**EXTRACTED RECORDS**.
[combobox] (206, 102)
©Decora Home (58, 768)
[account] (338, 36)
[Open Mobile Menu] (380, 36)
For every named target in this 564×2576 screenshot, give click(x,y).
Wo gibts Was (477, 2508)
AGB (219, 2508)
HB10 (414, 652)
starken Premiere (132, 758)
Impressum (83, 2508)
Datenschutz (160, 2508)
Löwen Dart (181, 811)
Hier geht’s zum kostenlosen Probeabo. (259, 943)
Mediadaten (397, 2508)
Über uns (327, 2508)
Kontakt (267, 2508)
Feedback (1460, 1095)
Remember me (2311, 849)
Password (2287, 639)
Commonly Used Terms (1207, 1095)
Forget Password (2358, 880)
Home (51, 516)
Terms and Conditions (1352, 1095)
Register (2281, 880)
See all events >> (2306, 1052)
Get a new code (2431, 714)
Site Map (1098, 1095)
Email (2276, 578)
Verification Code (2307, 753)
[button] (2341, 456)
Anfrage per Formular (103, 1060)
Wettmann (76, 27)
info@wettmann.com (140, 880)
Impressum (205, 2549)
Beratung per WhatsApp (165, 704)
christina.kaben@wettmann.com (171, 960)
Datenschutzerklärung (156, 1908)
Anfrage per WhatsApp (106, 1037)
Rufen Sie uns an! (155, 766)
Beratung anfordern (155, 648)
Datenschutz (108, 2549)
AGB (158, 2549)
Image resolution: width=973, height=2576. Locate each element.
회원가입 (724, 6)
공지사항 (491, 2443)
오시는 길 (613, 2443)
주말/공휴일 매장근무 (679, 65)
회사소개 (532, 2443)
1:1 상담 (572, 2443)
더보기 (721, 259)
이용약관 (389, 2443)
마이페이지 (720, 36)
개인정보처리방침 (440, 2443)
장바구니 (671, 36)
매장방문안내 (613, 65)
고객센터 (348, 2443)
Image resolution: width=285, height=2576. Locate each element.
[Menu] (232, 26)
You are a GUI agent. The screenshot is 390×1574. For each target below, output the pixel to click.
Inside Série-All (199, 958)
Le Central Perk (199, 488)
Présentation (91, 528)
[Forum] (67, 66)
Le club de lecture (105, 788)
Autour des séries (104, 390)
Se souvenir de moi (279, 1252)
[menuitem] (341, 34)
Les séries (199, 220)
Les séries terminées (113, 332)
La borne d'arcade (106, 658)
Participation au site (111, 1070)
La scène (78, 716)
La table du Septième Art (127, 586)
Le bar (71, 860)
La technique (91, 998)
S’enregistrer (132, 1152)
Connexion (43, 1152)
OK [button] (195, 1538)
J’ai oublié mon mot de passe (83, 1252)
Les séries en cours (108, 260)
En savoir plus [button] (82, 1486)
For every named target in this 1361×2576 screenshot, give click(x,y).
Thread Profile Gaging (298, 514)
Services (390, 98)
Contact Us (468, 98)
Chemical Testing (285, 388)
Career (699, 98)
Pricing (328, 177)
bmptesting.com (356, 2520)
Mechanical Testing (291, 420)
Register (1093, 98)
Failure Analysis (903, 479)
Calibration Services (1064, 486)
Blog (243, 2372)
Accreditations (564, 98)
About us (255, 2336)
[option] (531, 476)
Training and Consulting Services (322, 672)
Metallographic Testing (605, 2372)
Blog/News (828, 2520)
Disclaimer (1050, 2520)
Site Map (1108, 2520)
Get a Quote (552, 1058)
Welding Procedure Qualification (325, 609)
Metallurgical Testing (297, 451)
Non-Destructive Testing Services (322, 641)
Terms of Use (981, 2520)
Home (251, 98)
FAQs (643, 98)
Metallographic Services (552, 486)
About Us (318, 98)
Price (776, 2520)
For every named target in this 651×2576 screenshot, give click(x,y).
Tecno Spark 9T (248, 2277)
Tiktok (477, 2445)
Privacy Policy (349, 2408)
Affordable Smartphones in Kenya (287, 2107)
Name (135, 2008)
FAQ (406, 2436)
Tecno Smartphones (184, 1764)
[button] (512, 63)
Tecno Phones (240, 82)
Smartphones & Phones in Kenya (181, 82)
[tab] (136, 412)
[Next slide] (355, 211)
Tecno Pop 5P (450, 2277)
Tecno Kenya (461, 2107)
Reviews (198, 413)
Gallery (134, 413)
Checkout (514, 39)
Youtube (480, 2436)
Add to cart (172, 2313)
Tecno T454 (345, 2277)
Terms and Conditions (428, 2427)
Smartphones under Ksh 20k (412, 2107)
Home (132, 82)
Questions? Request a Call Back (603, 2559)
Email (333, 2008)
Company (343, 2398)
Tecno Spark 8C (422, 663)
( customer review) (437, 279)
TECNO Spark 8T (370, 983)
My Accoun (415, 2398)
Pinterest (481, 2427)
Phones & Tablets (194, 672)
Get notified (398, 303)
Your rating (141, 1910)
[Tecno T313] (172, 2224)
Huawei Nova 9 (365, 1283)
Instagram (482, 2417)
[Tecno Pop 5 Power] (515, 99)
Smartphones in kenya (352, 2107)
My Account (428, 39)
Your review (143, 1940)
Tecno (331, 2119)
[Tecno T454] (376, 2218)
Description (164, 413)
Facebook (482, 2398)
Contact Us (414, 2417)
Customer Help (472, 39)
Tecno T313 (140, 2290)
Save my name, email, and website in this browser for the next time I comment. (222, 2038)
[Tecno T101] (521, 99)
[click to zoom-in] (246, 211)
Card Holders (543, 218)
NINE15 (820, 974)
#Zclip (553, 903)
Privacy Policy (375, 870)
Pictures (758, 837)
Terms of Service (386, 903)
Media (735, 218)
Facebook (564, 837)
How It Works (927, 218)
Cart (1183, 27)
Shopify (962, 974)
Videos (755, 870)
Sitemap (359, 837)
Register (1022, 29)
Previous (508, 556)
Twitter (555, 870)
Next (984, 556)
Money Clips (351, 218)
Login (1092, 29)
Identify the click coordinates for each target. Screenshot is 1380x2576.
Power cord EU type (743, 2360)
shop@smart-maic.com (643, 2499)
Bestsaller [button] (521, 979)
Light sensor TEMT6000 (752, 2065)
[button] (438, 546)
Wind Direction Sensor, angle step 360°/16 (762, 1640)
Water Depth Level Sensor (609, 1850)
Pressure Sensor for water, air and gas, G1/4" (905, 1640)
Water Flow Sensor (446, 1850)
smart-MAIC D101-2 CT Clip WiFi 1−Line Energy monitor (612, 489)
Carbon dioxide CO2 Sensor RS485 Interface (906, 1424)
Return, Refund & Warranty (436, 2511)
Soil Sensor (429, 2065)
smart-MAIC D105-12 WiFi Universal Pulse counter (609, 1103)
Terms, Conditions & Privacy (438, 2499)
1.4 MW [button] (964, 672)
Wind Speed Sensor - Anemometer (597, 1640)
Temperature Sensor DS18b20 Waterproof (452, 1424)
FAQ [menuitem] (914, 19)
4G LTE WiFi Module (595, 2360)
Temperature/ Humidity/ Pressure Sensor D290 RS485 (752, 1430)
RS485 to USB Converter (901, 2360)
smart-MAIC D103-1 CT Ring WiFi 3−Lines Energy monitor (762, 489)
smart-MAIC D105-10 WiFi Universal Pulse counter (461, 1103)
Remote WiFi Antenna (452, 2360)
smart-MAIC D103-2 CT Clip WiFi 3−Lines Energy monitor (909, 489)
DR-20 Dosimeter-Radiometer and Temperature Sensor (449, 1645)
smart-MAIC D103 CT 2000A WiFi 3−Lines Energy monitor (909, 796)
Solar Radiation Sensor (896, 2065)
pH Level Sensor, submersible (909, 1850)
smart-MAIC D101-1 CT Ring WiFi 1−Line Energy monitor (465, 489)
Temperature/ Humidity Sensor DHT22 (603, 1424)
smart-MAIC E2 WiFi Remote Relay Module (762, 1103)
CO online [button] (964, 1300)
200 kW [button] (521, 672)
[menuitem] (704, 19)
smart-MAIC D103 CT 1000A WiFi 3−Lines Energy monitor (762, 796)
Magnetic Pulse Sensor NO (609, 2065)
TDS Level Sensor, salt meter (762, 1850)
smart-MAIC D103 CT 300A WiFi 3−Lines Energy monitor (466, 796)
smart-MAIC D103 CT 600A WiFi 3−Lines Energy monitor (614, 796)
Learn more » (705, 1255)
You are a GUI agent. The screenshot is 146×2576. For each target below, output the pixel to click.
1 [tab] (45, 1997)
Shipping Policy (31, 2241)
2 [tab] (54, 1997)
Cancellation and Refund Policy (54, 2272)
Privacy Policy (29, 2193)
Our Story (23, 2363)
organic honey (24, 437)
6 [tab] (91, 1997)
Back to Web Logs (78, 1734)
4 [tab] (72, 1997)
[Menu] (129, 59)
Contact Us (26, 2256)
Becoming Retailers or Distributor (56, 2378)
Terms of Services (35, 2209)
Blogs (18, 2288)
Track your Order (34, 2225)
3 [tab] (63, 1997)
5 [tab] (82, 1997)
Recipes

**YOUR OBJECTIVE**. Within the material above, extract exactly the lines that start at the line containing "For every named target in this 564×2576" and stop after the line containing "Verification Code (2307, 753)", and only those.

**WRITTEN ANSWER**.
For every named target in this 564×2576 screenshot, give click(x,y).
Wo gibts Was (477, 2508)
AGB (219, 2508)
HB10 (414, 652)
starken Premiere (132, 758)
Impressum (83, 2508)
Datenschutz (160, 2508)
Löwen Dart (181, 811)
Hier geht’s zum kostenlosen Probeabo. (259, 943)
Mediadaten (397, 2508)
Über uns (327, 2508)
Kontakt (267, 2508)
Feedback (1460, 1095)
Remember me (2311, 849)
Password (2287, 639)
Commonly Used Terms (1207, 1095)
Forget Password (2358, 880)
Home (51, 516)
Terms and Conditions (1352, 1095)
Register (2281, 880)
See all events >> (2306, 1052)
Get a new code (2431, 714)
Site Map (1098, 1095)
Email (2276, 578)
Verification Code (2307, 753)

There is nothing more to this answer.